O caso veio à tona em 2022, quando então a Delegacia de Combate à Intolerância abriu inquérito. Bastos foi indiciado por racismo. Denunciado pelo Ministério Público, acabou agora condenado pela 3ª Vara Criminal de Porto Alegre. A sentença é do juiz Sidinei Brzuska.
— O racismo é uma das discriminações mais odiosas e intoleráveis da sociedade. Sua gravidade é patente, pois os efeitos psicológicos são nefastos para as vítimas. E, sem dúvida, podemos afirmar que "existe um direito de não-discriminação ou de anti-discriminação, decorrente do próprio direito fundamental à igualdade — registrou o juiz em um trecho da sentença.
Durante a investigação, Bastos não negou ser o autor dos áudios. A sentença diz que em depoimento o réu "reconheceu sua voz nos áudios, confirmou que os enviou em um grupo de WhatsApp e que eram normais "brincadeiras" de cunho racial entre seus amigos.

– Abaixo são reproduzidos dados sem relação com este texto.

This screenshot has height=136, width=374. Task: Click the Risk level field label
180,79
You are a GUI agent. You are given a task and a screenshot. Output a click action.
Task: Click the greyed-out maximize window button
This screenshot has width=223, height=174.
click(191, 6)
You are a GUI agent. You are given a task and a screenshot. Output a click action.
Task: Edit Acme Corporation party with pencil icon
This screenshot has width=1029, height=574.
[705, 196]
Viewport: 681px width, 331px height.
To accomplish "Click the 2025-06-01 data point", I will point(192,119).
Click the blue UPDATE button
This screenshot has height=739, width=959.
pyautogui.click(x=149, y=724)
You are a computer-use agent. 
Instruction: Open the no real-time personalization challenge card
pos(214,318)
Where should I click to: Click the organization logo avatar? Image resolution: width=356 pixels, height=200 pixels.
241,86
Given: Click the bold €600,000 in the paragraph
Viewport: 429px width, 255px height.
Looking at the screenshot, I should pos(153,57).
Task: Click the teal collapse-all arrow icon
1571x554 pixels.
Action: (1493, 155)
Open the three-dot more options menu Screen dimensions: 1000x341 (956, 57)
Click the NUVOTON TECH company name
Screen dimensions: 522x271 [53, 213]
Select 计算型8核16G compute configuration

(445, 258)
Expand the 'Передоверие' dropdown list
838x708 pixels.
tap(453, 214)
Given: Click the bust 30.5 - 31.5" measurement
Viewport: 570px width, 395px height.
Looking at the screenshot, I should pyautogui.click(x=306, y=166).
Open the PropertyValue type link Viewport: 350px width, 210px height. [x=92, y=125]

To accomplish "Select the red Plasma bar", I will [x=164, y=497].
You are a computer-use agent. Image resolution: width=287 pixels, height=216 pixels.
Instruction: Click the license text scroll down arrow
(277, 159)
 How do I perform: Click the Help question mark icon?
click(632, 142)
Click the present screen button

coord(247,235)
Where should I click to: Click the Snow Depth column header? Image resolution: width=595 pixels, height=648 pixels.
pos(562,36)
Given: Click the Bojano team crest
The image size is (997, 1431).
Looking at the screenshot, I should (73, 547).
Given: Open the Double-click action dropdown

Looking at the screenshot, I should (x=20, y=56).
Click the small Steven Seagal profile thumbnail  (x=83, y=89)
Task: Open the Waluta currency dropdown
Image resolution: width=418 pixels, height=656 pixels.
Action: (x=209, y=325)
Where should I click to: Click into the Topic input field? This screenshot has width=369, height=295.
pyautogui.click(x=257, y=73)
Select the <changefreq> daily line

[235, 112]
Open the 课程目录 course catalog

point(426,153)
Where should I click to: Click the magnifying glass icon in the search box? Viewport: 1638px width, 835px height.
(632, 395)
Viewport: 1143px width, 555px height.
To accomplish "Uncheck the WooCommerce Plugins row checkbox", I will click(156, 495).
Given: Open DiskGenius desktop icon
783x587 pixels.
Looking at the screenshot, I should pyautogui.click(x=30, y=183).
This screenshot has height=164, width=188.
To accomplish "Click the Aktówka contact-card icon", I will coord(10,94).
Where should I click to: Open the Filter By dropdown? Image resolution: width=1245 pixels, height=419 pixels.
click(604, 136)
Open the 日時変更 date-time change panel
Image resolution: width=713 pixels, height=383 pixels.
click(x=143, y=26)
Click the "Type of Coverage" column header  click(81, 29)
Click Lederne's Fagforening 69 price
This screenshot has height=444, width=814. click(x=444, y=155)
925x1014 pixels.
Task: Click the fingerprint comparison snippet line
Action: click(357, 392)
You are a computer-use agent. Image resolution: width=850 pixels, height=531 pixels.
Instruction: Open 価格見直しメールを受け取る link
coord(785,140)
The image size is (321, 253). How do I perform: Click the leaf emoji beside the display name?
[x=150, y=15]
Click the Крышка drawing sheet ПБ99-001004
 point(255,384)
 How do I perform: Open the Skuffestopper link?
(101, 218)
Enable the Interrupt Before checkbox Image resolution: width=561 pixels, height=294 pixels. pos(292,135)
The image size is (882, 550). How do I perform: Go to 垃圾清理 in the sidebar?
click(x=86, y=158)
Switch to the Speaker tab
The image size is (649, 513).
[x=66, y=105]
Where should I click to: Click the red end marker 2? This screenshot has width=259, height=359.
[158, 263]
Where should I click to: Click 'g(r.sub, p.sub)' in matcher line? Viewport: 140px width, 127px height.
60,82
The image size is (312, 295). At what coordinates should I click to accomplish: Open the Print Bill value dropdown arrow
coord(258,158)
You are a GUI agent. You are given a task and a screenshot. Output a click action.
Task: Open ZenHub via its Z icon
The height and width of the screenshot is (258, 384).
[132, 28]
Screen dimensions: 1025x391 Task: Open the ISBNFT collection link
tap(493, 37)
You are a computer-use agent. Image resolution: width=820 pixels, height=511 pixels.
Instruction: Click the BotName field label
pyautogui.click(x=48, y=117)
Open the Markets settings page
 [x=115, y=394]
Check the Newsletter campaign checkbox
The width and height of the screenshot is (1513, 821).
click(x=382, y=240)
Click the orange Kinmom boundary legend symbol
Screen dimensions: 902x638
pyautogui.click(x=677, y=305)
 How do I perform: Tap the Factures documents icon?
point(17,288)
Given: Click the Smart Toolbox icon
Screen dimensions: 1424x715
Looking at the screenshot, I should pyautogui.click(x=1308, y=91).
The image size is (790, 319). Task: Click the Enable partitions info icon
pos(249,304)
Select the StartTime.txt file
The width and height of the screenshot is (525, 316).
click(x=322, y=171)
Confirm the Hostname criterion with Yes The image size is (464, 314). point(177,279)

Disse que criou uma "estória", o que definiu como uma fantasia, como uma maneira de chamar atenção". E negou ter tido a intenção de disseminar o racismo.
O racismo é uma das discriminações mais odiosas e intoleráveis da sociedade
JUIZ DA 3ª VARA CRIMINAL DE PORTO ALEGRE
Sidinei Brzuska
— No momento em que o sujeito externa seu pensamento com palavras de cunho racista (sem considerar as de cunho machista e gordofóbico), destilando o seu desprezo e preconceito com relação a pessoas negras; quando se irresigna com o fato de uma mulher negra ocupar um cargo na Brigada Militar, justamente por ser negra (ainda que em uma situação hipotética); quando verbaliza que "essa raça é desgraçada", da qual tem nojo, e que, inclusive, "tem pavor de negro" com "ônibus fedendo a preto, macaco do caralho" - ele extrapola o seu direito (de liberdade de expressão) e incorre no crime de racismo — diz a sentença.
O juiz destacou ainda que não importava se o fato narrado pelo réu era inverídico — a suposta abordagem que ele descreve nos aúdios nunca existiu, ele mesmo admitiu ser uma invenção —, e explicou que se fosse real o ataque a uma PM negra, o crime seria de injúria racial, pois as falas estariam dirigidas a uma pessoa específica e não à coletividade.
O que diz Samir Nassif, advogado de Gabriel Santos Bastos:
A defesa não concorda com a decisão e irá recorrer. Em que pese reprovável moralmente o conteúdo dos áudios, não entendemos preenchidos os requisitos para a tipificação penal da conduta.